Family life never dulled her competitive instincts and in 1963 she won the Australian Women’s Amateur. She was the only player to have captured the national women’s titles of Canada, the United States, Great Britain and Australia. In 1985, she won the first of three USGA Senior Women’s Amateur titles, also winning in 1994 and in 2003 when, at 69, she became the oldest champion in USGA history.

In 2004, she became the first Canadian inducted into the World Golf Hall of Fame.

Streit still strikes the ball solidly. Her swing has timeless beauty – a full shoulder turn and wonderful rhythm. It’s an easy swing that has kept her injury-free for many years. Never a long hitter, she kept her drives in the fairway, hit pin-point fairway woods and was a beautiful iron player. Her putting was often very good. And there was that determination, that willingness to walk through fire.

Streit guesses that she will play in the Senior Women’s Amateur for at least two more years, until her 10-year exemption for winning in 2003 runs out. She will find other things to do. She’s close to her daughters and also spends time encouraging Canada’s junior girl golfers to compete and play their best.

Staying on the sidelines won’t be easy after so much success. There was a glimmer of greatness as recently as 2006, when Streit and JoAnne Gunderson Carner played a reunion match at Meridian Hills.

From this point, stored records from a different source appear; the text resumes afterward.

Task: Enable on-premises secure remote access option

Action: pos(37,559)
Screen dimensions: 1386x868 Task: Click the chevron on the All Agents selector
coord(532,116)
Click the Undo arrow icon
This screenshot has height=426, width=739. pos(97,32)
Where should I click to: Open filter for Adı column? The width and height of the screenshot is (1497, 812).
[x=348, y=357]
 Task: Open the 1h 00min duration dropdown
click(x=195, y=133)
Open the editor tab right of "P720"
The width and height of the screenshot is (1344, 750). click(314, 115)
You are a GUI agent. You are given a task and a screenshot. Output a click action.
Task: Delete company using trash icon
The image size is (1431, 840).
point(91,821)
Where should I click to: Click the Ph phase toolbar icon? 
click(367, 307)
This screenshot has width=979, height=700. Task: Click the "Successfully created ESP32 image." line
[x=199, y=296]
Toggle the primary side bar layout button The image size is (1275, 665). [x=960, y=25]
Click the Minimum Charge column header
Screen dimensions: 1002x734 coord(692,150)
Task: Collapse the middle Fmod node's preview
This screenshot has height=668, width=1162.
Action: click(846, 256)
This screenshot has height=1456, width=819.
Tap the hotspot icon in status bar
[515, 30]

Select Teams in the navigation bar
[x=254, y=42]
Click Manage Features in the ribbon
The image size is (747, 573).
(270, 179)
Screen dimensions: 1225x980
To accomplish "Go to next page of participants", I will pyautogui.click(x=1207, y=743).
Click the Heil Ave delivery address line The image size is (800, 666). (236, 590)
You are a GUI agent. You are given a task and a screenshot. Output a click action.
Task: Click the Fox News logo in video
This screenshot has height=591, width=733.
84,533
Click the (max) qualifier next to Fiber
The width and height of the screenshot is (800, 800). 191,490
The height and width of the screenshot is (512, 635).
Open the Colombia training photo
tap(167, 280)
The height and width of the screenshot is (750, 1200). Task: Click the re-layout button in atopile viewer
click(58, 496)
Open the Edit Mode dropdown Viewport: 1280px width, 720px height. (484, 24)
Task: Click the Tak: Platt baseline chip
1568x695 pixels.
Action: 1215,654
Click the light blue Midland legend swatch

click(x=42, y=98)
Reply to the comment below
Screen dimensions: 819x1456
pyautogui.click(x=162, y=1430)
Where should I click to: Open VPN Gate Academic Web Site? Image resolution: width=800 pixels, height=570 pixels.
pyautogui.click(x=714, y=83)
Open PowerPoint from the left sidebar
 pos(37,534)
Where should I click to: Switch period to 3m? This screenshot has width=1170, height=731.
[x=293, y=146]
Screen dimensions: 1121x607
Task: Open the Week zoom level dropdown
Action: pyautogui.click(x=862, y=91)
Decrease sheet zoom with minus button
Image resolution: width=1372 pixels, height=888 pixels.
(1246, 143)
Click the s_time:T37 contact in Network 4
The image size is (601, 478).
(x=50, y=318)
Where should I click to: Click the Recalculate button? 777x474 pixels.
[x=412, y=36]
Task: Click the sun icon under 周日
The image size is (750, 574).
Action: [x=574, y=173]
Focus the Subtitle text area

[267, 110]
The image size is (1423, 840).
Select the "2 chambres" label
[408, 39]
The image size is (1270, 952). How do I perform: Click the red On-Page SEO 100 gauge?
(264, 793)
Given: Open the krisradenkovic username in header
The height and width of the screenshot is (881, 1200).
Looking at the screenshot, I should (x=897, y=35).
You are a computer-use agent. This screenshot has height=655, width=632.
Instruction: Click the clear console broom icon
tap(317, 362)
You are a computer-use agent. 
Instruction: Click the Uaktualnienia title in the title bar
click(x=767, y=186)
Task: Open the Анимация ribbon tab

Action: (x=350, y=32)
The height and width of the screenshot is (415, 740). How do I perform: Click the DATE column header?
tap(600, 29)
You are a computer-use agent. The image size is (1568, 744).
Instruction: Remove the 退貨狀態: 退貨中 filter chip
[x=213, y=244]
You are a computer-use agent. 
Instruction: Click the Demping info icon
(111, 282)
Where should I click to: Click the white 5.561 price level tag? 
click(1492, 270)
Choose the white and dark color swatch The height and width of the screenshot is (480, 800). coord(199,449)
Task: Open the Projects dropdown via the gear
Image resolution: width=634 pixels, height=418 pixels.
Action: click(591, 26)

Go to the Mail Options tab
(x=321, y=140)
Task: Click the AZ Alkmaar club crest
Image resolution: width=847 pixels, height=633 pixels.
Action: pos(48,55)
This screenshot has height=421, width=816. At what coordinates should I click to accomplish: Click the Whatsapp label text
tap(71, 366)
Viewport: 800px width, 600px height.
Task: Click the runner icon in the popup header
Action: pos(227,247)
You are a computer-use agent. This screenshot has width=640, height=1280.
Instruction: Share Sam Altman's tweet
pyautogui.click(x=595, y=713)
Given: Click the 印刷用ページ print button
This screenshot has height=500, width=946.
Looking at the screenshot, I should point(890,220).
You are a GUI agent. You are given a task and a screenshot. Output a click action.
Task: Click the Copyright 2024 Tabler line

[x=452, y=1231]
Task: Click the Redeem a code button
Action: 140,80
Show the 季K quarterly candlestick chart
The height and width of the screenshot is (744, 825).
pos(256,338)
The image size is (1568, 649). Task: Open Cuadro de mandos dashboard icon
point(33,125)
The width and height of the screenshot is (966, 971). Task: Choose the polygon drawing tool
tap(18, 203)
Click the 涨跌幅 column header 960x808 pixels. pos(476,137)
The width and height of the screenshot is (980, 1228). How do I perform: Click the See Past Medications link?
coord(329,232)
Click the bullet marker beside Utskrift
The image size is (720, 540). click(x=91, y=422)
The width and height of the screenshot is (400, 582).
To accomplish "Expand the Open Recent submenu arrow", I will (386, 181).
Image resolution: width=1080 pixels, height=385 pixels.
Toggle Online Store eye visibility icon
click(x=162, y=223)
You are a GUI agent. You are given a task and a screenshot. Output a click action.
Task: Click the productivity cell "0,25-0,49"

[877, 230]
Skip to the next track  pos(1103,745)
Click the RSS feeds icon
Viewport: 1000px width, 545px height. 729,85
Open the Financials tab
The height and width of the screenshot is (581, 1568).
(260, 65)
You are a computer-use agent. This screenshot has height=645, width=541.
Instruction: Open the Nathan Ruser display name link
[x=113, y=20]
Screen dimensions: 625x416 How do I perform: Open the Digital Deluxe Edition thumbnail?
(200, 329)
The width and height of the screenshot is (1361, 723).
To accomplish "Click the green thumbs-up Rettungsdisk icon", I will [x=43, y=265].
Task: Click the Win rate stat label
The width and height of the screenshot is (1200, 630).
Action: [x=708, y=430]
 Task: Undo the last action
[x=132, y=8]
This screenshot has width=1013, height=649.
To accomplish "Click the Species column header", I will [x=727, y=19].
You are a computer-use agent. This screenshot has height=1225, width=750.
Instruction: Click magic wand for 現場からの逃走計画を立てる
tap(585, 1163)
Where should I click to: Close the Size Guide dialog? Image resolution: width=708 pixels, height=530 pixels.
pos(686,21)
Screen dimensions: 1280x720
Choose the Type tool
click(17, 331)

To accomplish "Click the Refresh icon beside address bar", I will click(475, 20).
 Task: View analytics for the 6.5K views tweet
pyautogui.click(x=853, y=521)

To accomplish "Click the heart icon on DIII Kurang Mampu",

It had been 50 years since they met in that U.S. Women’s Amateur final. Streit and Carner are good friends and often play golf together in Florida during the winter. One day, Streit said, “Why don’t we go to Indianapolis and play the course on the 50th anniversary? It would be fun.”

They agreed, and the match grew into a celebration. Streit and Carner made nice speeches at a clubhouse dinner the night before the match. The following morning, a crowd of spectators watched them tee off. Rules officials were on hand and a youngster carried a scoreboard.

Carner and Streit were jovial on the first tee. There was all that history, not just of Streit but of Carner and her own five U.S. Women’s Amateur titles, two U.S. Women’s Open victories and hall-of-fame career.

On an early hole, Streit was in the trees, lost her concentration and inadvertently disturbed branches on a practice swing. “Loss of hole,” proclaimed the referee. On the next tee, Carner’s deep voice resounded, “A few more holes like that, Marlene, and we’ll be in the clubhouse having cocktails!”

Everyone laughed. They played on, finishing the match arm in arm with Streit edging Carner just as she had 50 years before.

Thoughts go back to that first tee, when Streit and Carner made their first swings. After all the years, their talent still separated them from so many others, even in their eighth decades. They were different, these two. Their swings had such breathtaking beauty and real magic was in the air.

First Streit, sweeping the club back, perfectly timed, so beautifully coordinated, striking the ball right in the center of the clubface. Then Carner with her shortish backswing and the driving power of her legs, the crack of the strike of the ball.

We remembered films of Babe Zaharias hurling a baseball from deep left field to home plate in one fluid motion and of Althea Gibson covering center court at Wimbledon like a big strong cat. Streit and Carner have this same rare athletic grace. You could just see it. And you were thrilled to be there in the soft gray light of morning to see it once again.